For each line of the listing below that contains the string "agent", copy the line.

Material for this exercise START

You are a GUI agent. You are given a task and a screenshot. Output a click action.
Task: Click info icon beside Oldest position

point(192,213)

Material for this exercise END
Material for this exercise START

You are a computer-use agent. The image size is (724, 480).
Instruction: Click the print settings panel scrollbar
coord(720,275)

Material for this exercise END
Material for this exercise START

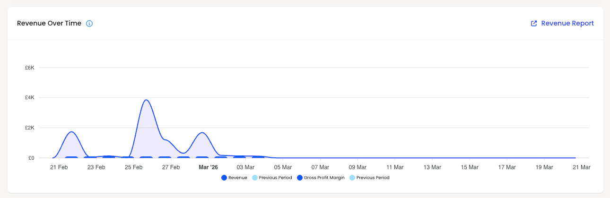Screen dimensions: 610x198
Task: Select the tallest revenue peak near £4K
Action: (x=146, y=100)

Material for this exercise END

- The answer -
You are a GUI agent. You are given a task and a screenshot. Output a click action.
You are a computer-use agent. The image size is (724, 480).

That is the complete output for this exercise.